The Problem With God
We are finishing up a three month study of God. Yes, I realize that studying God is something we always do because we spend lots of time studying His Word – the Bible. But, when we study the Bible, are we really seeking an understanding of God? Are we really looking for any possible insight into who and what he is? Here is what I have been challenged with the most as we have focused on just learning about God. There is nothing in the Bible that wasn’t put there for the express purpose of telling us something about God. There is no character, no story, no quotable quote, or any powerful memory verse that was put there for any other reason than to tell us something about God. We get excited about Bible people and Bible stories – as we should, but often fail to realize that they are recorded because they give us insight into who God is, how he works, and why we should love and trust him. But all to often we’re not looking for him – so we miss it.

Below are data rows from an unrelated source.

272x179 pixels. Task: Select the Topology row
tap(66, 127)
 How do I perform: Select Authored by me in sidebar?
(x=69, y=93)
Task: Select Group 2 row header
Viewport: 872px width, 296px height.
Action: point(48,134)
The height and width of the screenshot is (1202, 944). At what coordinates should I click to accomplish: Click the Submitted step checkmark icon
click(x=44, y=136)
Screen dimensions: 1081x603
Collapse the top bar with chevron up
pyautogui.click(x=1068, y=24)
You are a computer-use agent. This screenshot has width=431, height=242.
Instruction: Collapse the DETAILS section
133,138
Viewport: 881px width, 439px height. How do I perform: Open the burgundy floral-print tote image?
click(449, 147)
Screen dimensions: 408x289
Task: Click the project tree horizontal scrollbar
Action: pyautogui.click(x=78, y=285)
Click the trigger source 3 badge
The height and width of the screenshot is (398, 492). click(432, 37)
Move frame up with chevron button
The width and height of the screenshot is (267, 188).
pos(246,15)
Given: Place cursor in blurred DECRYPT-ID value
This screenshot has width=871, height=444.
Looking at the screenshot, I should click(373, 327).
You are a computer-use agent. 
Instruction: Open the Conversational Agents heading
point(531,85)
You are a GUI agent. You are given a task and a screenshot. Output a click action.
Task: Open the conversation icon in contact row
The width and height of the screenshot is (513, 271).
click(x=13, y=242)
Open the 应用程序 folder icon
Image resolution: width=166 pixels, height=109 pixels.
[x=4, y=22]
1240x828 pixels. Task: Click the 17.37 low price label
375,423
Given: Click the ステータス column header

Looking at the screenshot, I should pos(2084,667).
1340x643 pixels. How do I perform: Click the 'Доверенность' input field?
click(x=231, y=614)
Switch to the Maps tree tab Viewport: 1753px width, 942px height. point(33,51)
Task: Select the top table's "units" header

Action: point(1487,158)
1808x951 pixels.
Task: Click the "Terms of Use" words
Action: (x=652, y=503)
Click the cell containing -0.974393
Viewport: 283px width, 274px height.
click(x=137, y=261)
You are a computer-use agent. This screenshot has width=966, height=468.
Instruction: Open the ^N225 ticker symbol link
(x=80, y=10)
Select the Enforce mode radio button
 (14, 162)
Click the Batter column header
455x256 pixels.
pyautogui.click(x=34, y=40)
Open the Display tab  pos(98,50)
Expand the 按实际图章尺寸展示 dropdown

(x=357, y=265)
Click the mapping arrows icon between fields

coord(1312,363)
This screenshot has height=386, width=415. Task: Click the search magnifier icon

Maybe that explains why we struggle with being so disconnected with God. Our first mental pictures of him are of a super judge who watches and condemns us for being so lousy at living good lives. Or maybe we see him as Zeus playing with us and looking for a reason to mess up our lives and send bolts of lightening down on us. Or maybe he’s just too big to know, understand, and love. We don’t know him because we haven’t been looking for him – at least correctly. Isn’t it amazing that David – yes the conniving, sexually harassing, adulterous, murderous, friend betraying, warrior king – who had no access to anything resembling the Bible, saw God as a caring and loving shepherd? No one knows God better than Jesus, and Jesus wanted us to see his father as a loving, forgiving and patient father longing for his wondering child to come home. What did our parents, teachers, and leaders do to make us visualize God as distant, damning, and detached? Maybe we did it to ourselves, but I think it’s been that way for many generations. Part of the problem is our tendency to read his Word as a legal document rather than a love letter. We’re so busy looking for rules, laws, and self-righteous works that we don’t see the embodiment of love in our Father. A love that is greater than all our doubts, sin, and weaknesses. A love that not only covers a multitude of sins between brethren, but between Father and children!
I remember so many times when our children were trying to learn and understand something, I’d be hoping and cheering for them – sometimes out loud and some times quietly, knowing they needed to get it on there own – and when they got it, I was so proud and so gushing with joy that I couldn’t contain myself. That must be how God feels when we finally begin to see his nature and character. When we realize how much he cares for us and how he planned before creation to have a relationship with us. I wonder if he gushes with joy that we finally “got it”? What does it mean to “get it”? I think John said it best when he wrote, “See what great love the Father has lavished on us, that we should be called children of God!” (1 Jn.3:1) That’s John looking at our Father and saying, “WOW!”